Content starts

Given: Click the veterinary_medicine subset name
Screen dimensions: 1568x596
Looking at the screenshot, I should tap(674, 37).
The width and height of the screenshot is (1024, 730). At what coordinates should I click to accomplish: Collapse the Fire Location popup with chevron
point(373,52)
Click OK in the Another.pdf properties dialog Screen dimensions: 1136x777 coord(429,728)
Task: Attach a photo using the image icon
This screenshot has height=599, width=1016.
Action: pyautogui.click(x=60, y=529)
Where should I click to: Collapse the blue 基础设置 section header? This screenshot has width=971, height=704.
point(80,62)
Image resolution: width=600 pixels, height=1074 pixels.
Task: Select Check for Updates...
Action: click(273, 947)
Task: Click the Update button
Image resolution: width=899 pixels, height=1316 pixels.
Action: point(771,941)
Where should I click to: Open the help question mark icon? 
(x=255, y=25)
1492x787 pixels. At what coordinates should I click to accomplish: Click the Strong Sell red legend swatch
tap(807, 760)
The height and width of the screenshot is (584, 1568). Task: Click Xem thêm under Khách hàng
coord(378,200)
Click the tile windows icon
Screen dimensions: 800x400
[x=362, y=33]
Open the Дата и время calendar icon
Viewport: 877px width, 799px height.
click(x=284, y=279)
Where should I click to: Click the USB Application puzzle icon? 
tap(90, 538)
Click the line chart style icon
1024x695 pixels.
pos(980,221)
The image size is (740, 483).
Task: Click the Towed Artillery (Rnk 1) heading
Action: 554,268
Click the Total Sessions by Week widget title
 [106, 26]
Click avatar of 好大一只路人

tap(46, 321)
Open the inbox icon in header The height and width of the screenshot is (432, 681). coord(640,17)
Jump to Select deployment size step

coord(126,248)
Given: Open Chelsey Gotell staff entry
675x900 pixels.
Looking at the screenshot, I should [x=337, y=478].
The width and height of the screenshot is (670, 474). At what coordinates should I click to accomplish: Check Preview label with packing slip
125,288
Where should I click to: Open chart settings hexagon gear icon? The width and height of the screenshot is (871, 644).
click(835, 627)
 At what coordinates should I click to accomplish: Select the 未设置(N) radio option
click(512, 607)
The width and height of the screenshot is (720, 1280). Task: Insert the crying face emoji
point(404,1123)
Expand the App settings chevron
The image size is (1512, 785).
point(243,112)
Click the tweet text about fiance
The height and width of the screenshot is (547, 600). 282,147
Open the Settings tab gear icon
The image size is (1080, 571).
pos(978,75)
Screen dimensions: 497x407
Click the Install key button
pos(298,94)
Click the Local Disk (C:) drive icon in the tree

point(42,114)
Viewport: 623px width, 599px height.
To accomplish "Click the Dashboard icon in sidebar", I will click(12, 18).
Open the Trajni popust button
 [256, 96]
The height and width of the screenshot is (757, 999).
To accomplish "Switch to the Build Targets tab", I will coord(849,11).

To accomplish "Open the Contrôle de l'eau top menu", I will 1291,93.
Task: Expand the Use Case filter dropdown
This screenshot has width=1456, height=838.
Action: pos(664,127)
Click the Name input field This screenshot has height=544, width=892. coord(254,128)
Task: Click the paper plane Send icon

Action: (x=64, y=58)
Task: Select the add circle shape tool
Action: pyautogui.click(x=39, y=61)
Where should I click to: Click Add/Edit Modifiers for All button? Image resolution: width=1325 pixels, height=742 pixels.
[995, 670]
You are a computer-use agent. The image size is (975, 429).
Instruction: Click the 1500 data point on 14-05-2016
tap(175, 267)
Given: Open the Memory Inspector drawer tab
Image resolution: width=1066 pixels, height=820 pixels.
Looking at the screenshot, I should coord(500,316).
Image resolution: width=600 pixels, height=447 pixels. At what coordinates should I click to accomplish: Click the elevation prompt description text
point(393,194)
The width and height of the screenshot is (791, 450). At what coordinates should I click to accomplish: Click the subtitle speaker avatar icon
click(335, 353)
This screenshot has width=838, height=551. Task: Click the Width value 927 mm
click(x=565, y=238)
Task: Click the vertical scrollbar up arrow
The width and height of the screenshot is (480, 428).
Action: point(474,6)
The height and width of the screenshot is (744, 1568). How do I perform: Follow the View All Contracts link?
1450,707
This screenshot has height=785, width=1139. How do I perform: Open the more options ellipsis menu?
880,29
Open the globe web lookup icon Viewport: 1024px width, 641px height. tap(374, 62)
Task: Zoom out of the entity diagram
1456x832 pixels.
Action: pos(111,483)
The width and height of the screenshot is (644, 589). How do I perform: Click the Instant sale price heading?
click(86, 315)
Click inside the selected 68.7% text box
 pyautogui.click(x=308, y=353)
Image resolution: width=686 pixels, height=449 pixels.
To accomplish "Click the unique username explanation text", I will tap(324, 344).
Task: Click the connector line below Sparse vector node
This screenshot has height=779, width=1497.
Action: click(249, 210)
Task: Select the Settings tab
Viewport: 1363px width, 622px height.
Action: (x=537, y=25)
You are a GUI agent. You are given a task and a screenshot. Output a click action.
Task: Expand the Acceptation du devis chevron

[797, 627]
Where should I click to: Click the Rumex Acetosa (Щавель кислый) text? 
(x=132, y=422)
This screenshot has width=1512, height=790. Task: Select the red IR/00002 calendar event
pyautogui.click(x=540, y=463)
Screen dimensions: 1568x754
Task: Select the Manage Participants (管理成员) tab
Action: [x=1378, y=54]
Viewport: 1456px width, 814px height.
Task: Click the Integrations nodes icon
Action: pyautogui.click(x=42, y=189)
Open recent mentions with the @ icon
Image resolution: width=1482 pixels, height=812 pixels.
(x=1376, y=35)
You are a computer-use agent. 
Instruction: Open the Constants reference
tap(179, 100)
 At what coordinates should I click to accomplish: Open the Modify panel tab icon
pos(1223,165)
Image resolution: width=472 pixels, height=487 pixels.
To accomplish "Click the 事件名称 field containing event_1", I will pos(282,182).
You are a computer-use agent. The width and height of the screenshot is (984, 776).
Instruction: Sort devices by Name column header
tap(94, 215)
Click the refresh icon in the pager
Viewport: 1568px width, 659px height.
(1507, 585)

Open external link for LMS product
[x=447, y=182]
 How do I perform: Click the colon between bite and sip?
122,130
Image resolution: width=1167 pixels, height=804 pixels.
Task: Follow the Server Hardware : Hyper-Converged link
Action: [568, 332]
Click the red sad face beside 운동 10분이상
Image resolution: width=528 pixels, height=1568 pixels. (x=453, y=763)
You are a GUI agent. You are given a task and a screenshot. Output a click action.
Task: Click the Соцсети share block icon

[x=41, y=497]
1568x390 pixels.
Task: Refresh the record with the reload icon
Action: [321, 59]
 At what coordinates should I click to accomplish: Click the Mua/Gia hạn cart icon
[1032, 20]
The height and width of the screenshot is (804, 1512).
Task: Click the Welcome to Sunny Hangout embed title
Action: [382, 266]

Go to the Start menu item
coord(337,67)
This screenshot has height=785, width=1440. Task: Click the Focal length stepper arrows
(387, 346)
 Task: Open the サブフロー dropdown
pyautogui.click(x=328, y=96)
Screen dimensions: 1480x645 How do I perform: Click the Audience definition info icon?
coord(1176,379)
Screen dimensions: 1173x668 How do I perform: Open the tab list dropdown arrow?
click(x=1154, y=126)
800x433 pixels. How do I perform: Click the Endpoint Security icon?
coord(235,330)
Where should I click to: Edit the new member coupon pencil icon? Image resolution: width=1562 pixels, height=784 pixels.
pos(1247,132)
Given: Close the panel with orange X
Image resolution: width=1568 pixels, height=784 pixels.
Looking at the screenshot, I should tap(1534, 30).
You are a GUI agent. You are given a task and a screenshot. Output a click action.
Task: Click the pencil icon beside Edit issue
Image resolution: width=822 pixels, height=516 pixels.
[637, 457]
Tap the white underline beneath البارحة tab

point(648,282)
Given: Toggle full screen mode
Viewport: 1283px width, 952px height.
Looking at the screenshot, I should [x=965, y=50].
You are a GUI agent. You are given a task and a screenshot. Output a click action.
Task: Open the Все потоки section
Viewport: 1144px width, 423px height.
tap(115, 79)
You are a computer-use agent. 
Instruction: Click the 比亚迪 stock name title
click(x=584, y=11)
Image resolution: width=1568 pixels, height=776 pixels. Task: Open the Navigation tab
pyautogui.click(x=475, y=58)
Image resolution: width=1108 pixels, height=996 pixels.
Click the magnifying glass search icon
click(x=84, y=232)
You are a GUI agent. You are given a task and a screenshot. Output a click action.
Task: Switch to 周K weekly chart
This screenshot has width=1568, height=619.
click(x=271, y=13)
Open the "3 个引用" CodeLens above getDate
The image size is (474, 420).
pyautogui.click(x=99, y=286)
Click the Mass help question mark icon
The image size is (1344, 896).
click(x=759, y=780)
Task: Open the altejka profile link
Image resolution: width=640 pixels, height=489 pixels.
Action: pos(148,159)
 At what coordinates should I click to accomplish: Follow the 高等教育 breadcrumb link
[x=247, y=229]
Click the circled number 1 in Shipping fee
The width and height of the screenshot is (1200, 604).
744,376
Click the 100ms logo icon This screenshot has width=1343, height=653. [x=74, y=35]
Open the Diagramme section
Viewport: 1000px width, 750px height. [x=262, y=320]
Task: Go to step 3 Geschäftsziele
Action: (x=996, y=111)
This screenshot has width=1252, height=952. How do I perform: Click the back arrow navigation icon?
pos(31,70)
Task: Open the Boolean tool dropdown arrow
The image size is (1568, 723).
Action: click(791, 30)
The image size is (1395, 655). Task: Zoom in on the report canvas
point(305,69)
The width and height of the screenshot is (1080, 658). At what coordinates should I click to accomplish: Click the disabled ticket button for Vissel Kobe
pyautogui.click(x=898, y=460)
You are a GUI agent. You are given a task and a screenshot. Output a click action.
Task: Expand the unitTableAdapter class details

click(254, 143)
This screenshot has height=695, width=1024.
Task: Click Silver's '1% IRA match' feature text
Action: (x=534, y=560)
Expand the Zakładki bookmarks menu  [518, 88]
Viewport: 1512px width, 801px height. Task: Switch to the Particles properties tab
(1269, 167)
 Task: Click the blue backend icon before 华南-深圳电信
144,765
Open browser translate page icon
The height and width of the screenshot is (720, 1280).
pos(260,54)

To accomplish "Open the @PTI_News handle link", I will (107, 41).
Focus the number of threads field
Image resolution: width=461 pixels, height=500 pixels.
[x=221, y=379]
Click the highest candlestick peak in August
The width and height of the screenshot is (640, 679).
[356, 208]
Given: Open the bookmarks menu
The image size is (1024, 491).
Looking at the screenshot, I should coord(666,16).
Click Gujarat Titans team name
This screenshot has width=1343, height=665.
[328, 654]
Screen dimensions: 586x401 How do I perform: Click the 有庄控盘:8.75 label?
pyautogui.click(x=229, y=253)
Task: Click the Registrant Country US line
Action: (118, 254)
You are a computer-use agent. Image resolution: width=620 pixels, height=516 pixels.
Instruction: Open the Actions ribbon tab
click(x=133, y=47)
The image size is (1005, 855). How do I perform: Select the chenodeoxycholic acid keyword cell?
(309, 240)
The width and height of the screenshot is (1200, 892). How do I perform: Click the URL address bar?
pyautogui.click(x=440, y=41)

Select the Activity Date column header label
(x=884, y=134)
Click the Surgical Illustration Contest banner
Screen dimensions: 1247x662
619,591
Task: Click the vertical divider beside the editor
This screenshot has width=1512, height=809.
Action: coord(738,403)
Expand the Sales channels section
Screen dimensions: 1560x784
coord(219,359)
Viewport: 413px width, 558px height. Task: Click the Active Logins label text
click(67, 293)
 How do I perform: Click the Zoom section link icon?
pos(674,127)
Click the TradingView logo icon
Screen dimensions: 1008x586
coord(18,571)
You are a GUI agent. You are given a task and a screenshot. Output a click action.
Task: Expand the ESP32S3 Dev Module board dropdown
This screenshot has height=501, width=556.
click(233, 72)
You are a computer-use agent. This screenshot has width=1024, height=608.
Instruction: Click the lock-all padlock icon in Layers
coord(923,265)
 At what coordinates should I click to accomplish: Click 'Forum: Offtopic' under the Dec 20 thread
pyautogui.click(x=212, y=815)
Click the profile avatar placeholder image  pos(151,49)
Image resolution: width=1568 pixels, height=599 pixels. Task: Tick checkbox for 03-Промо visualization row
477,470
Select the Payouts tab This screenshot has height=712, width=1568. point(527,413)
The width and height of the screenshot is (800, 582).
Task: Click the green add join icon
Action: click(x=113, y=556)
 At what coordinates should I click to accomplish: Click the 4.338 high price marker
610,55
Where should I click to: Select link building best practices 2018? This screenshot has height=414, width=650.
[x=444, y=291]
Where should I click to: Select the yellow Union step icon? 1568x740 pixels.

Content ends

--- WORK REQUEST ---
Search the records for the word "bookmarks" and return every line that holds it.

--- RESULT FOR THIS TASK ---
Expand the Zakładki bookmarks menu  [518, 88]
Given: Open the bookmarks menu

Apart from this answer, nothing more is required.